** Opening Dataset excerpts block **

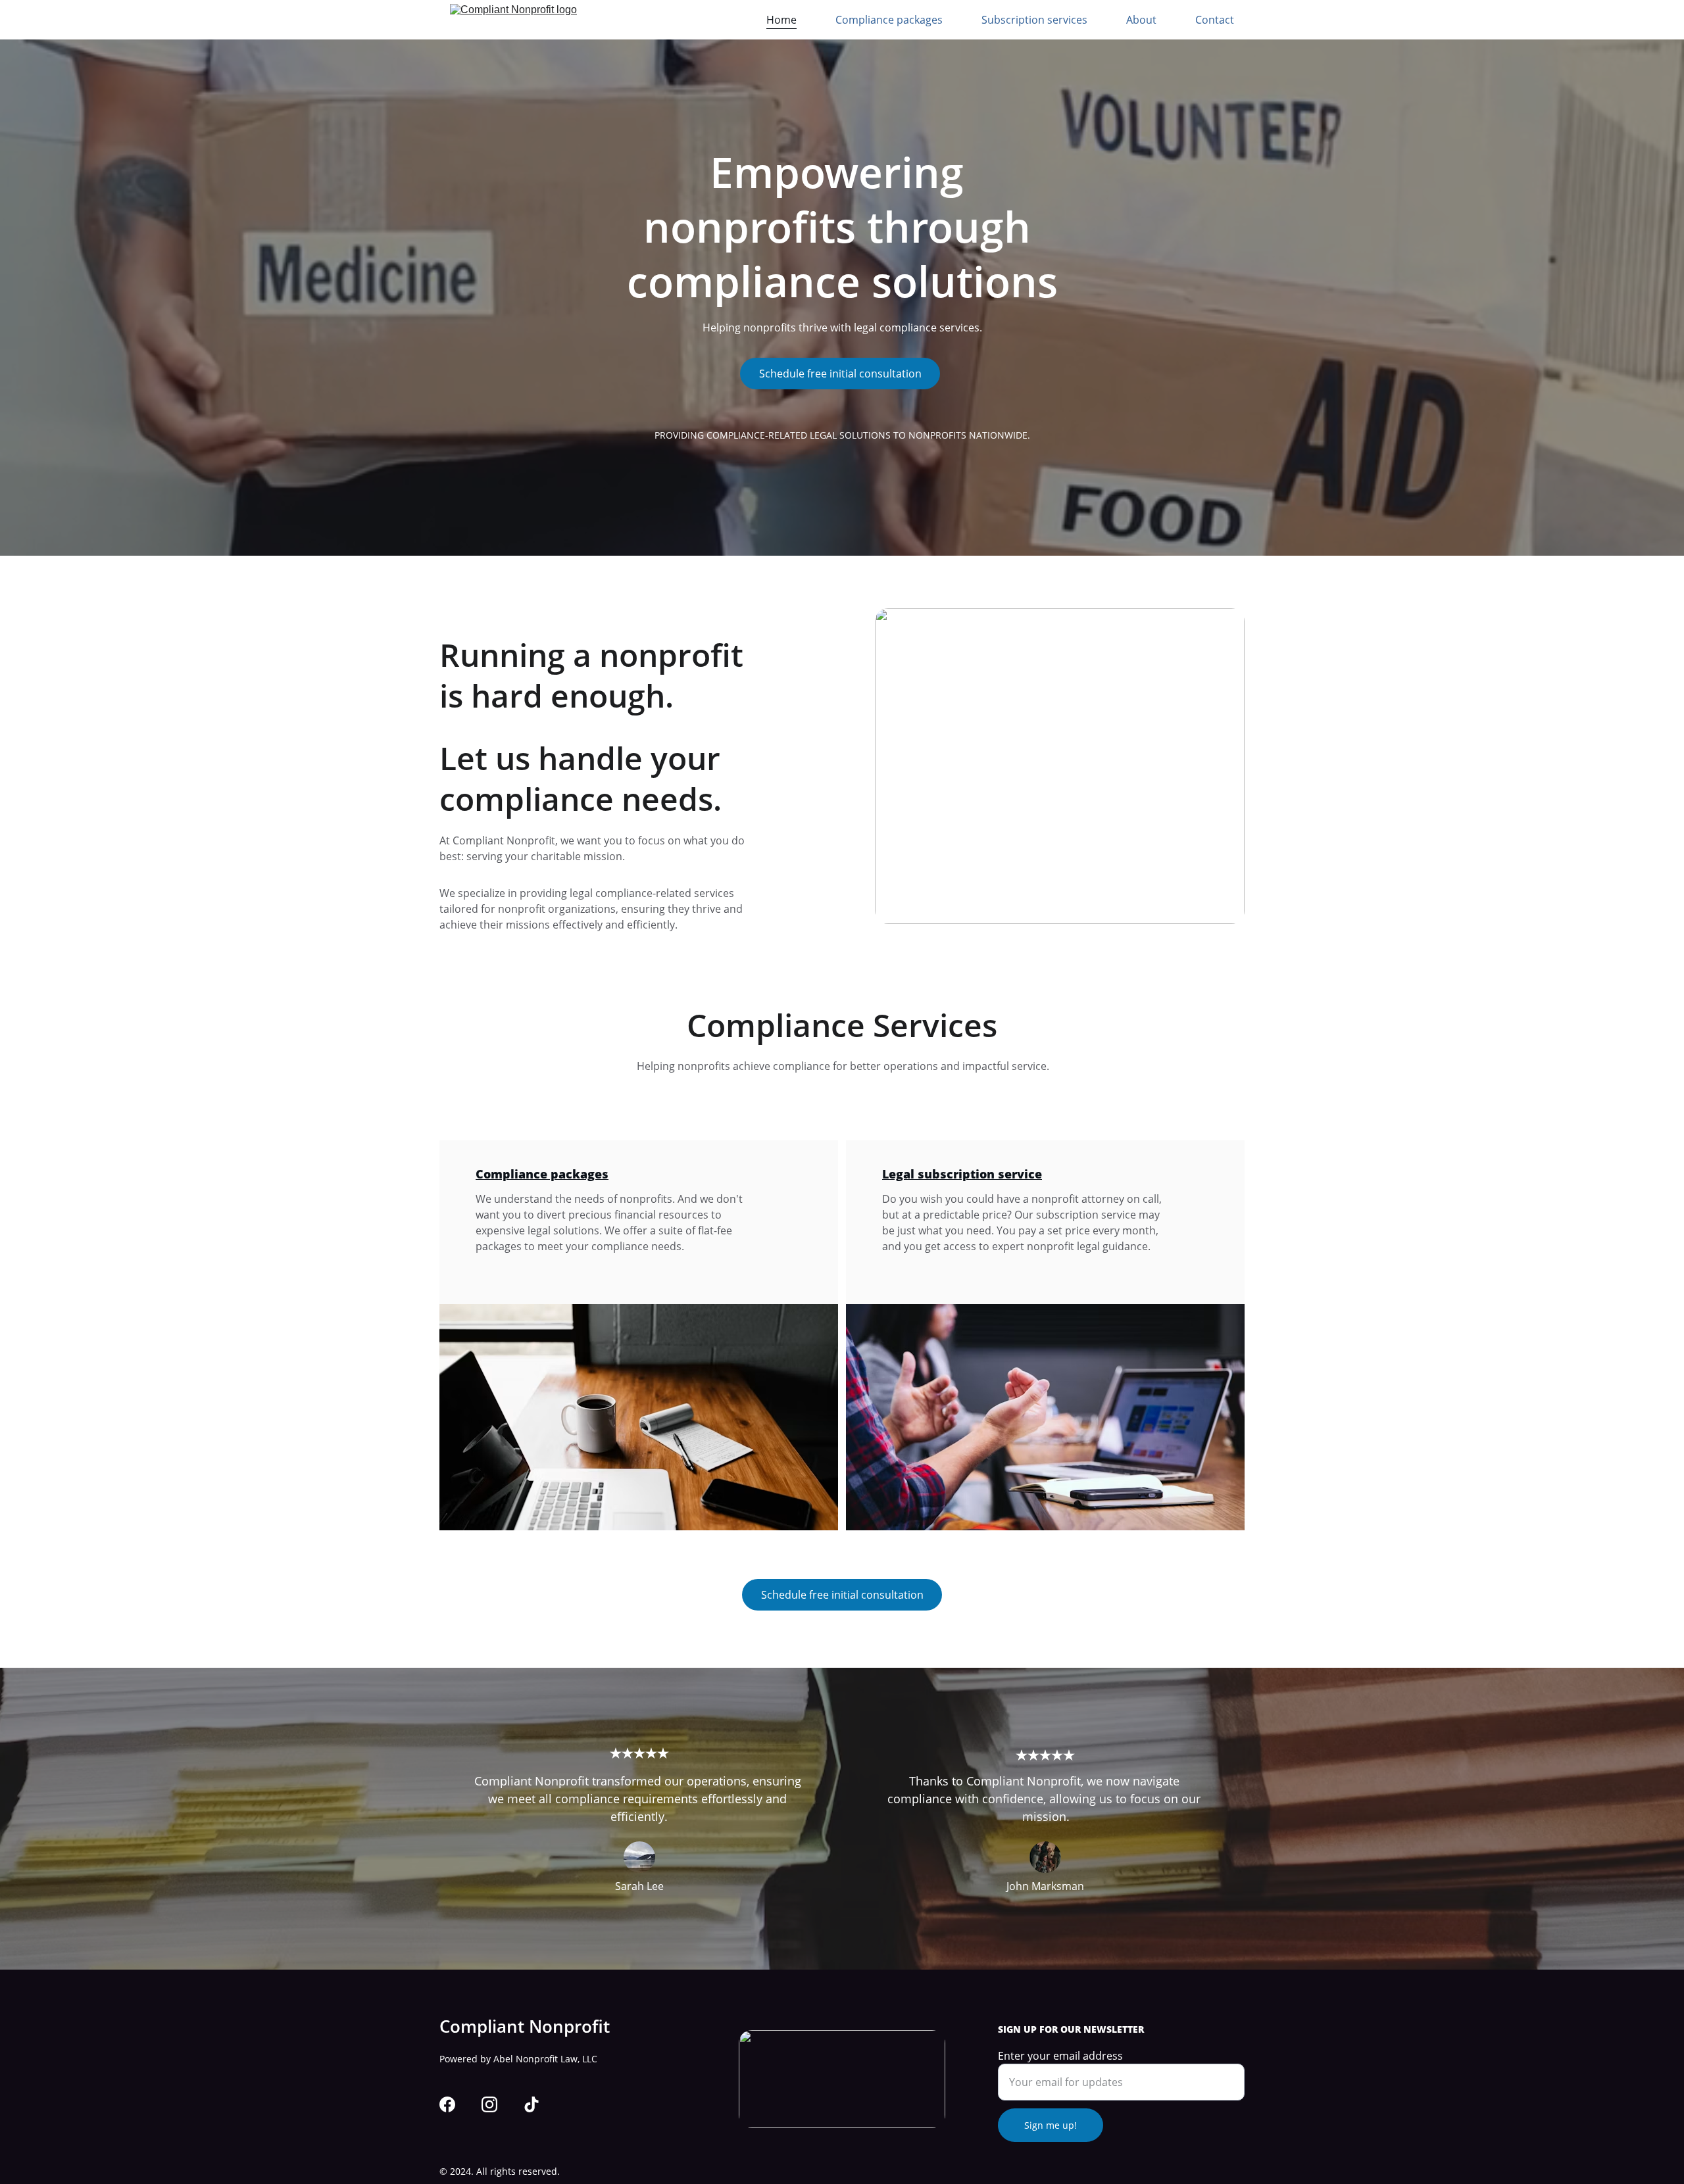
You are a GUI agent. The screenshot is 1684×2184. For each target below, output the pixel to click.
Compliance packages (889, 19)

** Closing Dataset excerpts block **
** Opening Dataset excerpts block **

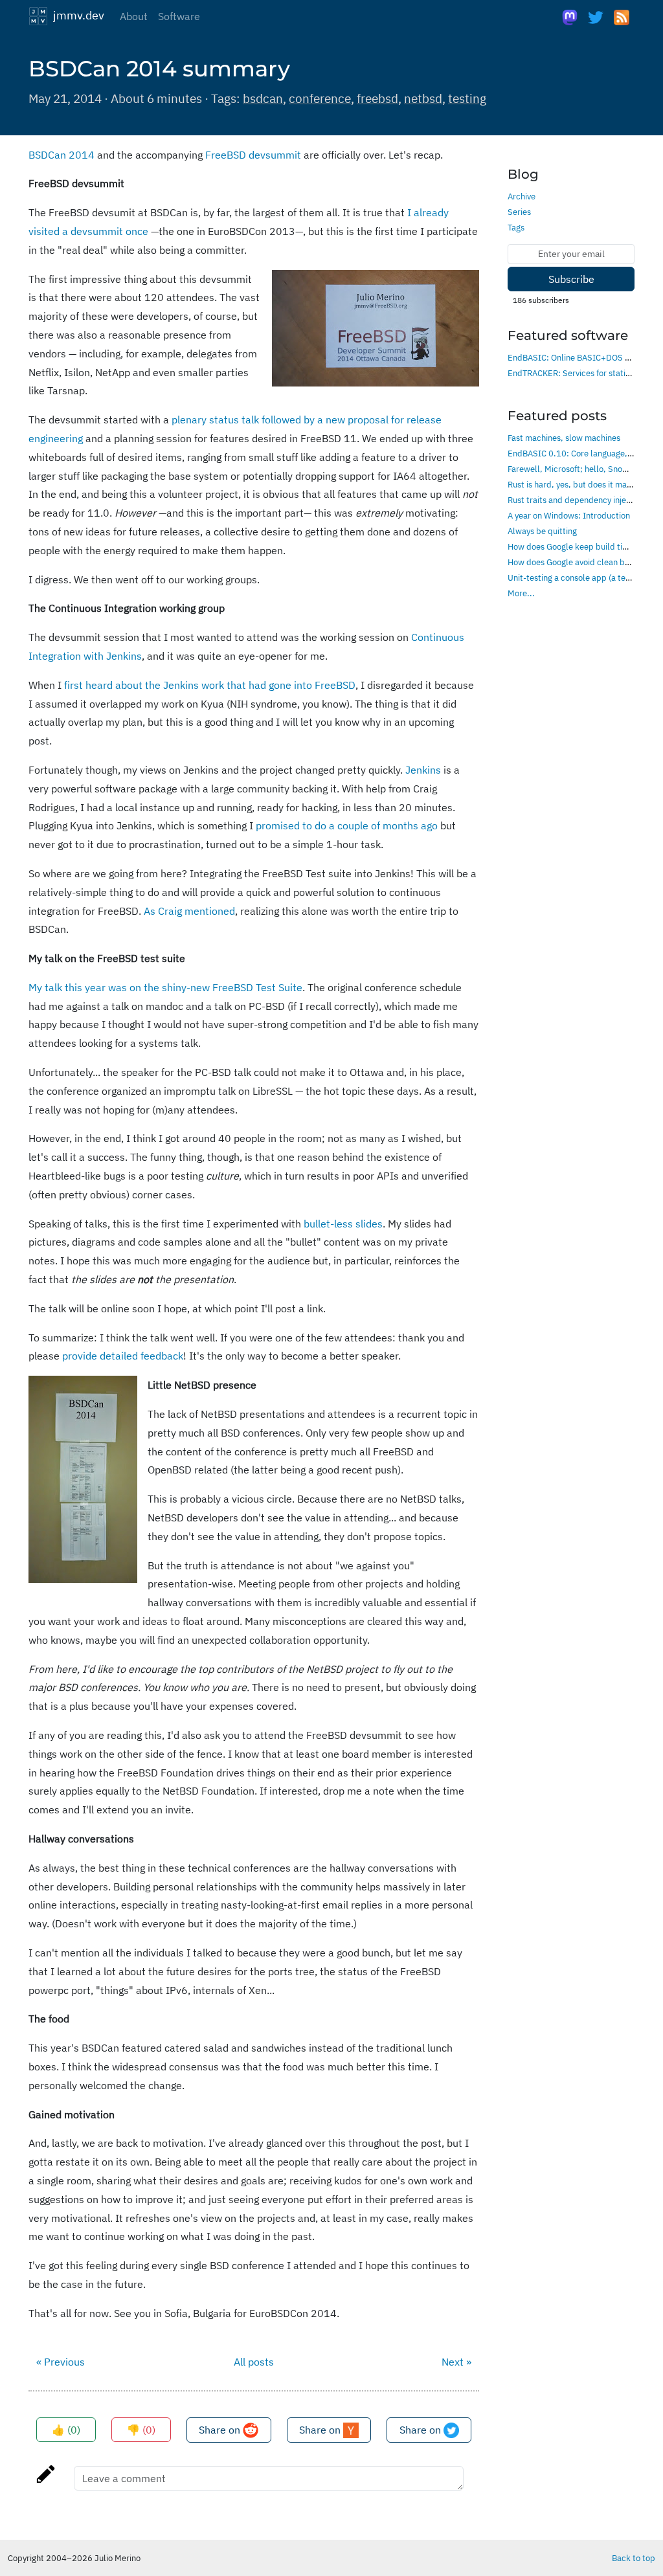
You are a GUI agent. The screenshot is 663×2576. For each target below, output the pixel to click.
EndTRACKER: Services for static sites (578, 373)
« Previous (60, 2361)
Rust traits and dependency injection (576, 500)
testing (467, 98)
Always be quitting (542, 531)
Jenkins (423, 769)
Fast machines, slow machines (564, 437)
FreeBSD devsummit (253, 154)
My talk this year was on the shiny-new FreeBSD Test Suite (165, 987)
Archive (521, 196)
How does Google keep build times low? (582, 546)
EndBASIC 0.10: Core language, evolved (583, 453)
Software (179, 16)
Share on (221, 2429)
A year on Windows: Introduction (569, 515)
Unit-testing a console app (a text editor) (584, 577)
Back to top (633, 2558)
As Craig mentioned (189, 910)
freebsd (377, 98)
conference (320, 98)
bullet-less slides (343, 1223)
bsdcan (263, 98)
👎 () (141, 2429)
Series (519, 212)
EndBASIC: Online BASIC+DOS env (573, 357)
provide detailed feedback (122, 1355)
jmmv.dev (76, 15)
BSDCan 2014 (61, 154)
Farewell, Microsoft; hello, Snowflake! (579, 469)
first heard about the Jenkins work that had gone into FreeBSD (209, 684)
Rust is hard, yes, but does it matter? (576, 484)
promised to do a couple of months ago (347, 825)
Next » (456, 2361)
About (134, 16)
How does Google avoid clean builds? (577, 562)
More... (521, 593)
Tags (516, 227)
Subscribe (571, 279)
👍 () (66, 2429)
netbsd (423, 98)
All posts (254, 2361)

** Closing Dataset excerpts block **
** Opening Dataset excerpts block **

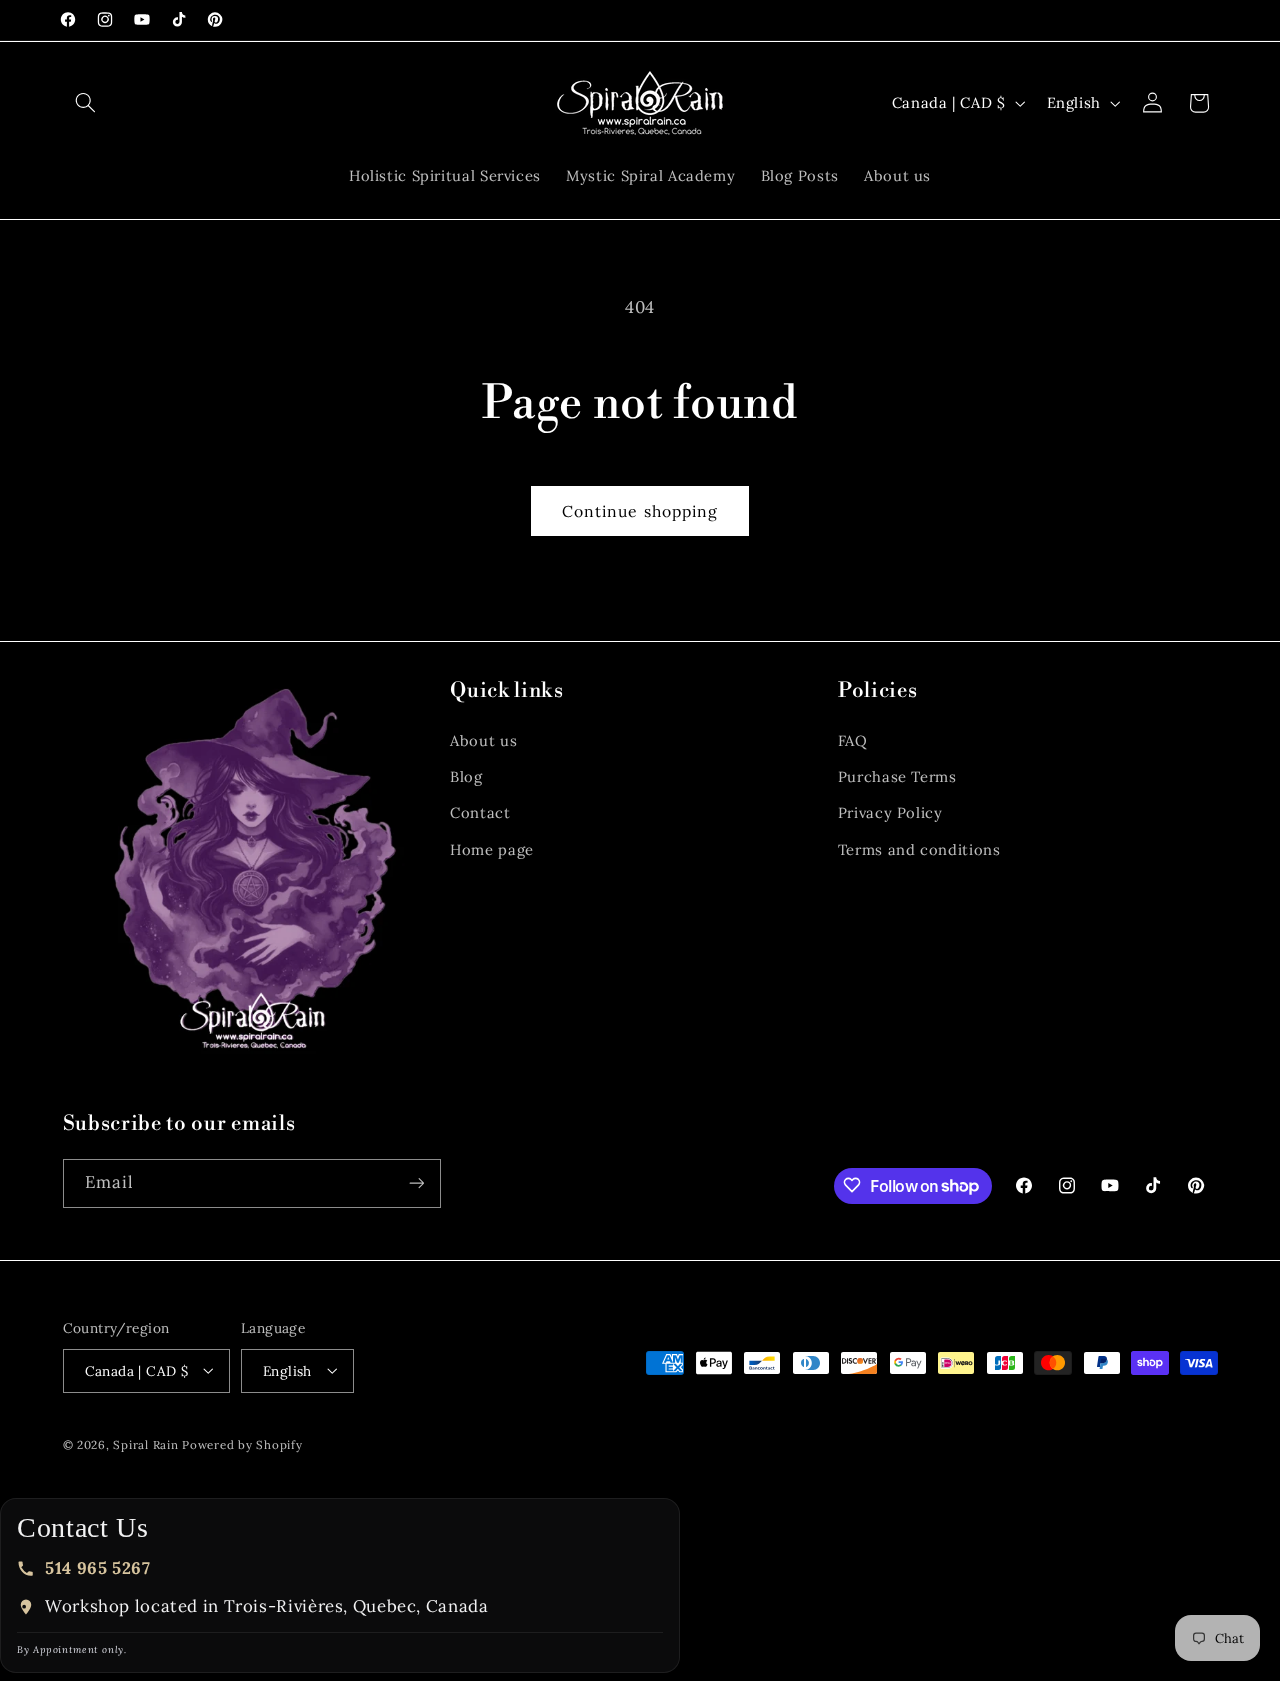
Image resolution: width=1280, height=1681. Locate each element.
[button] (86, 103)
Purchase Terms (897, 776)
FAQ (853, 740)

** Closing Dataset excerpts block **

» **Your assignment**
Print again the lines of the entries above that fall between the line holding "You are a GUI agent. The screenshot is 1684×2184." and the line holding "Compliance packages (889, 19)", inclusive, exactly as they stand.

» **Solved exercise**
You are a GUI agent. The screenshot is 1684×2184. For each target below, output the pixel to click.
Compliance packages (889, 19)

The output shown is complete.